Candlestick charting is more popular than ever today as it adds an extra dimension to trading to give any trader an edge.
If you are serious about making money, then you should consider candlestick-charting techniques.
History of Candlestick Charting
In the 1700's, Homma, a Japanese trader in rice, noticed how the price of rice was influenced by not only supply and demand, but also how the price was strongly influenced by the psychology of traders. He understood that when emotions came into play a vast difference between the value and the price of rice occurred.
This difference between the value and price of any commodity is as applicable to markets today as it was in rice centuries ago.
The re-emergence of Japanese candlestick charting in recent years owes much to the writing of Steve Nison, whose book, "Japanese charting techniques," is considered the definitive recent work on the subject.
Advantages of candlestick charts include:
1. They can Complement other Technical Tools
You can use Candlestick charts with a number of other common technical indicators such as stochastics, moving averages; Bollinger bands etc. and they can act as an additional filter for trades.

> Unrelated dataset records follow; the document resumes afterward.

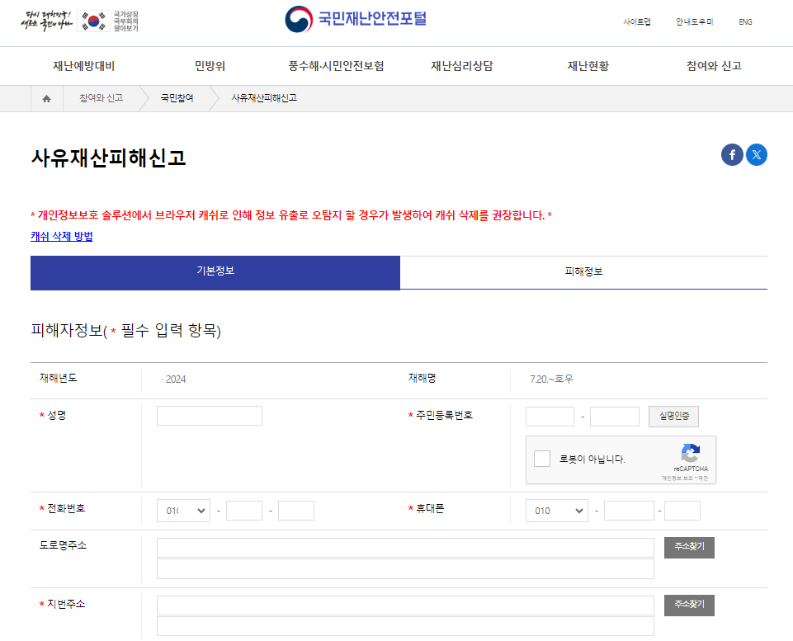Switch to the 피해정보 tab
Screen dimensions: 793x641
[583, 272]
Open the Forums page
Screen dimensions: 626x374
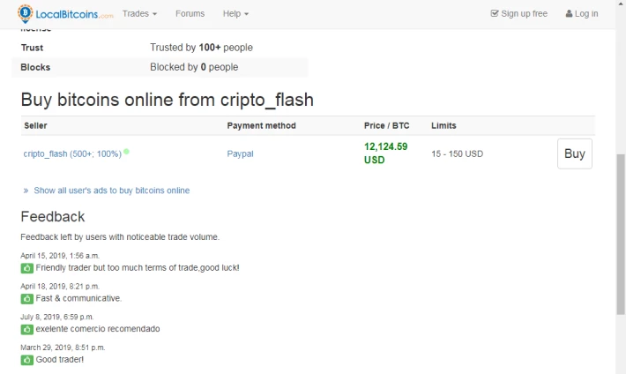point(190,13)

2. Provide Advance Warnings of Market Reversals
Because of the way candlestick charts are drawn, they can give warnings of market reversals far quicker than traditional bar charts, and are a great way to spot overbought or oversold scenarios.
This can of course improve market timing and bottom line profits.

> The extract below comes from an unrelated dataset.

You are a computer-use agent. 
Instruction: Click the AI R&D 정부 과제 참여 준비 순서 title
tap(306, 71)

3. They're Easy for Everyone to Use
Because candlestick charts use, the same open, high, low and close data that traditional bar charts use, they are easy to use for both novice and experienced traders.
4. Unique Insight into Market Momentum
The way the candlestick chart is drawn not only gives the direction of price, but also the momentum behind the market move. This is down to the way the candlestick chart graphically illustrates the relationship behind the open, high, low, and close by the drawing of the candlestick chart.
Just like a bar chart, a daily candlestick line contains the market's open, high, low and close for the days trading.
However, candlestick charting adds an extra dimension in the way that they are drawn.
The candlestick has a wide part, called the "real body." This real body represents the range between the open and close of that day's trading.
When filled in black, the real body means the close was lower than the open.
If the real body is empty, it means the exact opposite: the close was higher than the open.
Above and below the real body are the "shadows." Chartists see these as the wicks of the candle, and it is the shadows that show the high and a low price of that day's trading.
If the upper shadow on the filled-in body is short, it indicates that the open that day was closer to the high of the day. Conversely, a short upper shadow on a white or unfilled body indicates the close was near the high.
5. Candlesticks Made Easy
Candlestick charting programs such as Supercharts, Tradestation, Incredible charts and many others include candlestick charting as a standard option, making them easy to incorporate into your trading strategy.
If you are trading with Fibonacci numbers, Dow Theory or a breakout method, candlestick charts can be incorporated and give an extra dimension to your trading.